*Dataset entries*

● ● ●

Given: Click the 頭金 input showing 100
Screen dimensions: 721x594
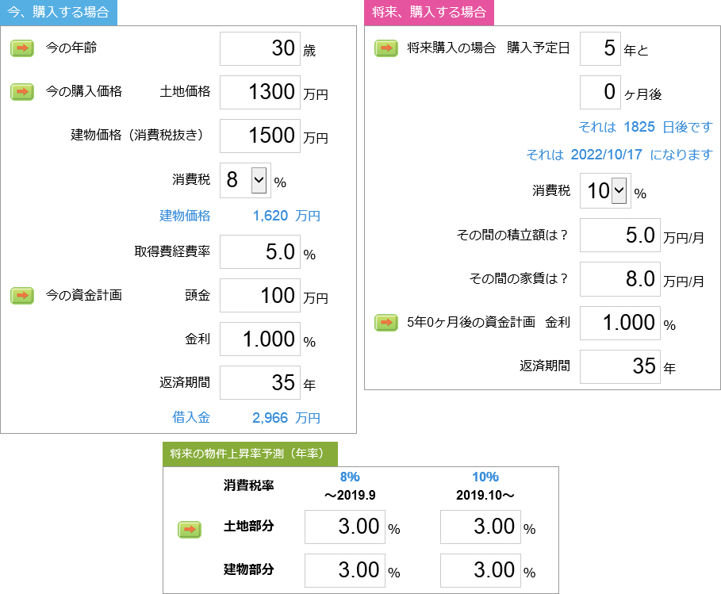Looking at the screenshot, I should pyautogui.click(x=259, y=296).
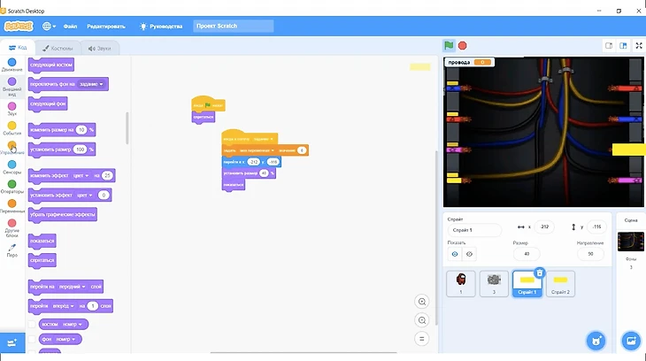Hide the sprite using crossed-eye toggle
The image size is (646, 361).
(x=470, y=254)
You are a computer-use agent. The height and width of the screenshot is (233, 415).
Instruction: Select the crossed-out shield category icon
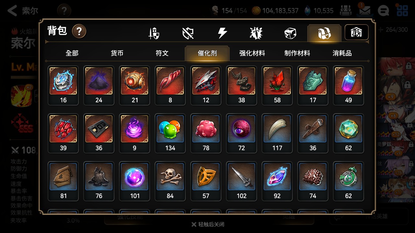point(188,33)
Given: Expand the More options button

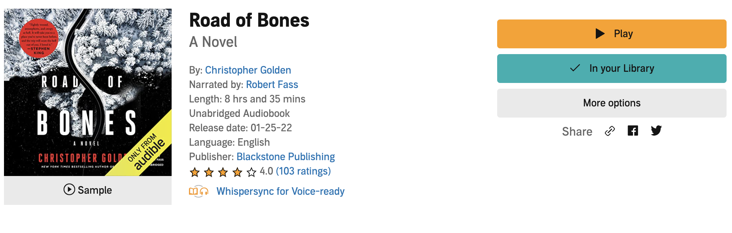Looking at the screenshot, I should point(611,103).
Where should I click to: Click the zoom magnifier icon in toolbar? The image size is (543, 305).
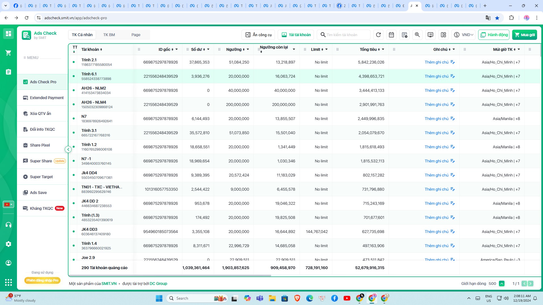tap(417, 35)
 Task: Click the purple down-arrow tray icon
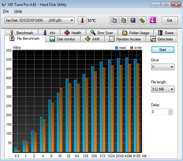pyautogui.click(x=153, y=20)
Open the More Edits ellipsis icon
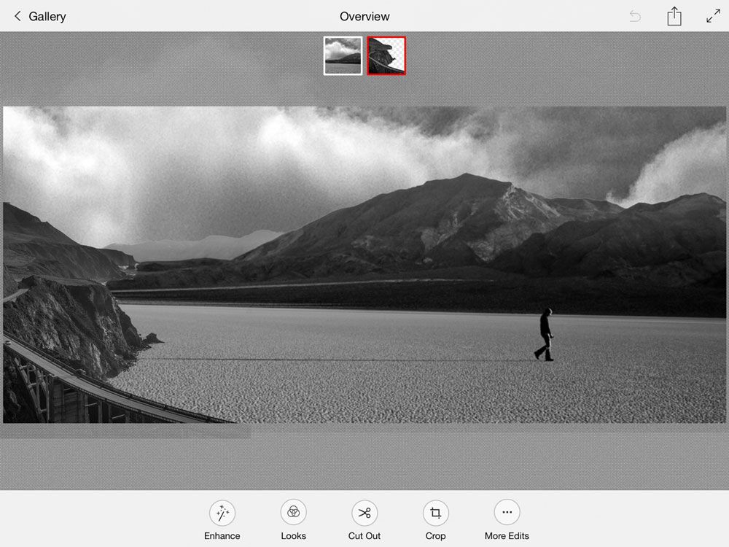 click(507, 513)
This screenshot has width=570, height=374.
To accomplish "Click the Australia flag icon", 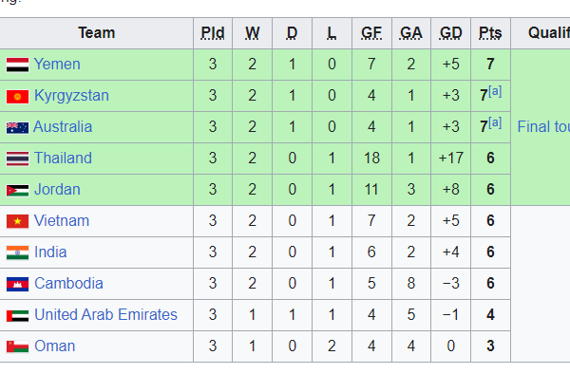I will tap(17, 128).
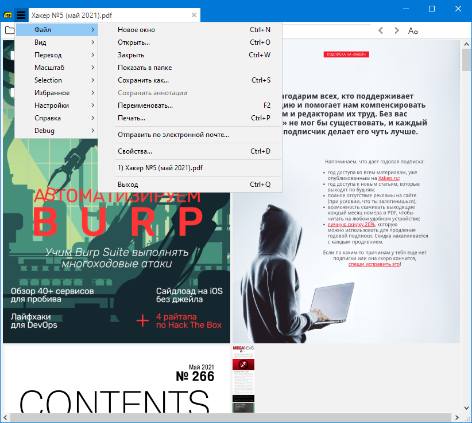Click the find previous arrow icon
The image size is (472, 423).
click(x=381, y=30)
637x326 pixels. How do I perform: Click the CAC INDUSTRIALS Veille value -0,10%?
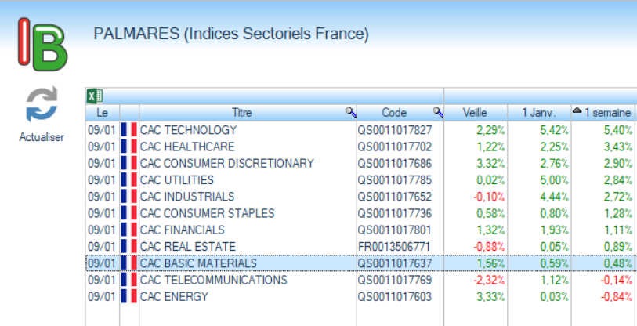coord(489,197)
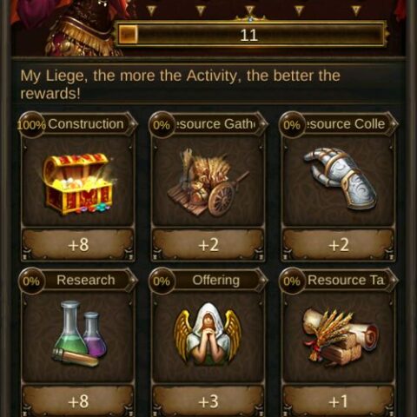Select the praying angel Offering icon
Viewport: 417px width, 417px height.
(x=208, y=334)
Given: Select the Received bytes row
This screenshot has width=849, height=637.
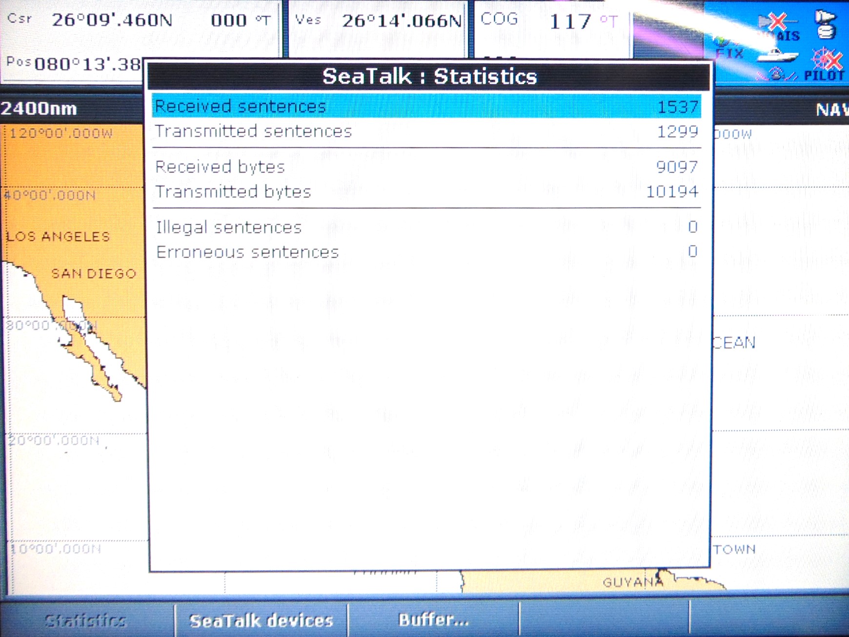Looking at the screenshot, I should pyautogui.click(x=426, y=167).
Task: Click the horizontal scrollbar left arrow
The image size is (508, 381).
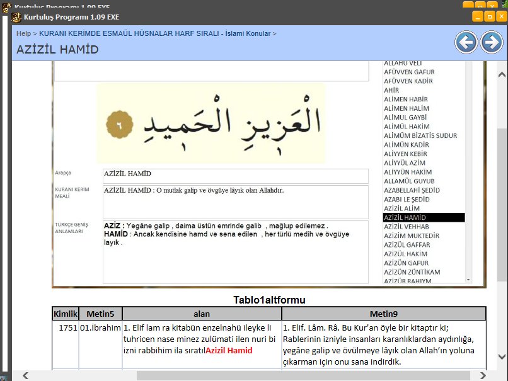Action: [x=26, y=375]
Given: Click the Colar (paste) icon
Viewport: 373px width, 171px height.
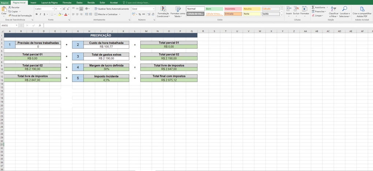Looking at the screenshot, I should tap(4, 10).
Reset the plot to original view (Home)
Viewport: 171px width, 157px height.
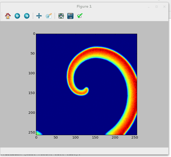click(x=8, y=16)
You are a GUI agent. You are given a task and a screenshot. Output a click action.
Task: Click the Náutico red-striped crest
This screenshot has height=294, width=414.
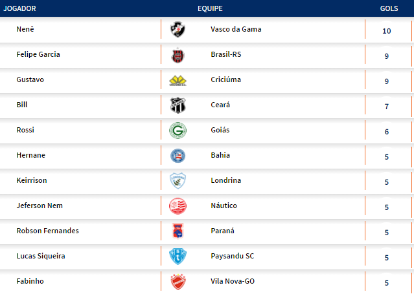point(177,206)
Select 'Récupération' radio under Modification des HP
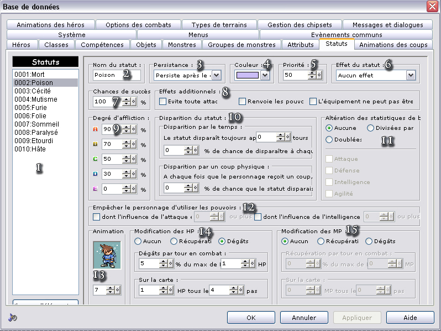This screenshot has height=331, width=441. click(174, 241)
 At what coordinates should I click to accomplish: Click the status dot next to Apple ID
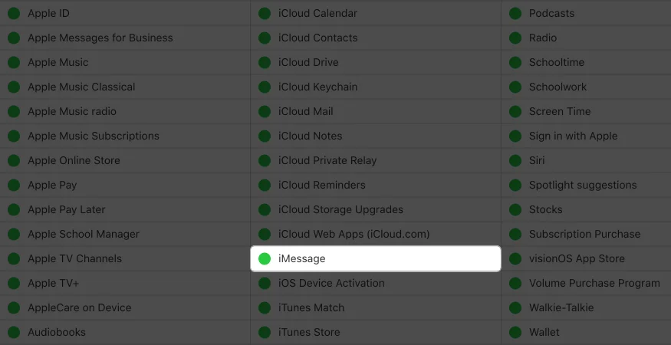click(x=14, y=13)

● ● ●

*What is being asked*
When a line in the records above contains the word "agent", copy it.

*Expected answer*
You are a computer-use agent. The height and width of the screenshot is (233, 415).
You are a GUI agent. You are given a task and a screenshot. Output a click action.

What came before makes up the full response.